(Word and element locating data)
━━━━━━━━━━━━━━━━
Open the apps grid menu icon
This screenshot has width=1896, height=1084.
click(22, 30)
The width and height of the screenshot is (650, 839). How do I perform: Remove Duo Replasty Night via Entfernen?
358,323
━━━━━━━━━━━━━━━━
Request ::
Rewrite the material above, changing every "screenshot" to "capture" and leaving everything else as it is.

Response to this exercise ::
Open the apps grid menu icon
This capture has width=1896, height=1084.
click(22, 30)
The width and height of the capture is (650, 839). How do I perform: Remove Duo Replasty Night via Entfernen?
358,323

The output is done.